→ **List of tasks**:
(A) List every person named in the wet hops text.
(B) Copy everything from "Fresh is best, they" down to "heads from celebrating." in the wet hops text, swapping "Christmas" for "Thanksgiving".
======== Text section ========
Fresh is best, they say, and beer is no exception. Fresh ingredients are important for flavor and quality, and hops are among the most celebrated. The hop harvest is like Christmas for brewers, though the harvest happens a bit earlier, sometime in late summer to early fall. But that doesn’t stop hop growers and hop heads from celebrating.
I certainly wasn’t the first person to add freshly picked hops to a batch of homebrew—I must concede that title to those who preceded me hundreds of years ago. However, countless beers across the United States owe their existence to the addition of fresh hops, also called wet hops.
The two terms aren’t necessarily mutually exclusive. While brewers and beer drinkers tend to mean the same thing when they interchange them, fresh hops can mean hops used right out of the oast house, while wet hops are never dried (well, duh). The difference between the two matters just as much in the kettle as it does when you drink the beer. For this article, we’ll be focusing on wet hops.
Vinnie Cilurzo at Russian River Brewing described the difference in For the Love of Hops by Stan Hieronymus: “They both do a great job, but you get more fresh aromas and flavors when the product is wet, and it takes more, as you have to compensate for the water that is still in the hops… I find more melon and grassy notes in wet hops, grassy almost like a Sauvignon Blanc.”
The late Michael Jackson described one of the most influential commercial wet-hopped beers in the United States circa 1996, Sierra Nevada’s Northern Hemisphere Harvest Ale, as having “the lightest touch of malty sweetness to start; then a surge of cleansing, refreshing, resiny, almost orange-zest flavors; and finally, an astonishingly late, long finish of fresh, appetite-arousing bitterness.”
======== Records provided ========
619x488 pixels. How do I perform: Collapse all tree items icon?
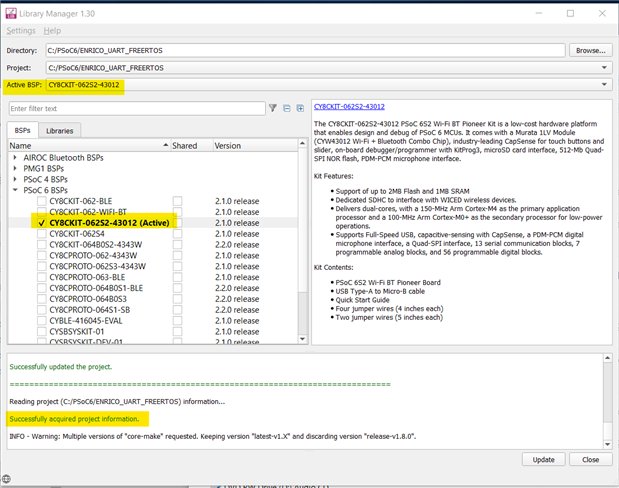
========
======== Records provided ========
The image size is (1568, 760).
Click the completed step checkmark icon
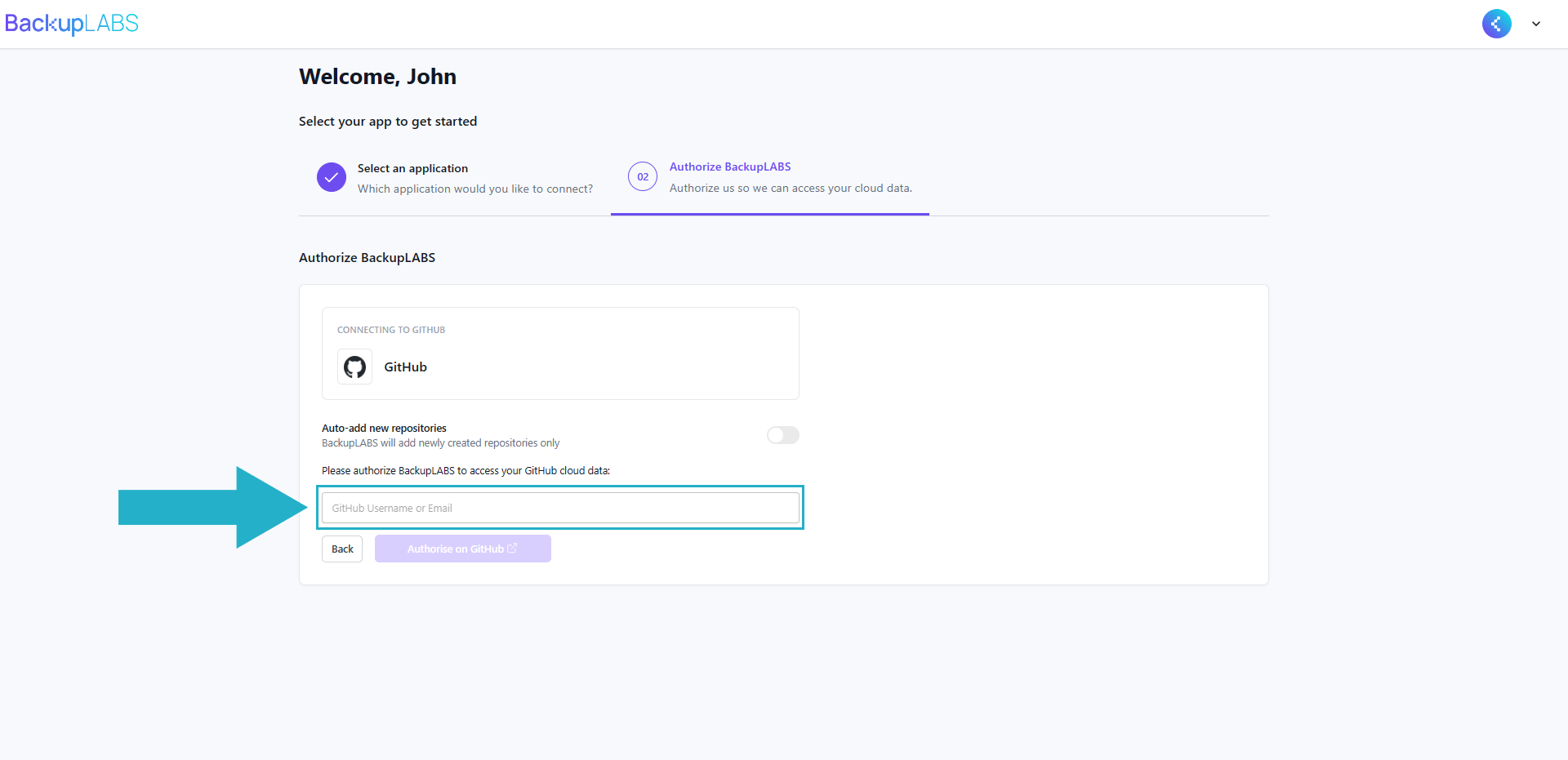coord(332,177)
========
→ **Response list**:
(A) Vinnie Cilurzo, Stan Hieronymus, Michael Jackson

(B)
Fresh is best, they say, and beer is no exception. Fresh ingredients are important for flavor and quality, and hops are among the most celebrated. The hop harvest is like Thanksgiving for brewers, though the harvest happens a bit earlier, sometime in late summer to early fall. But that doesn’t stop hop growers and hop heads from celebrating.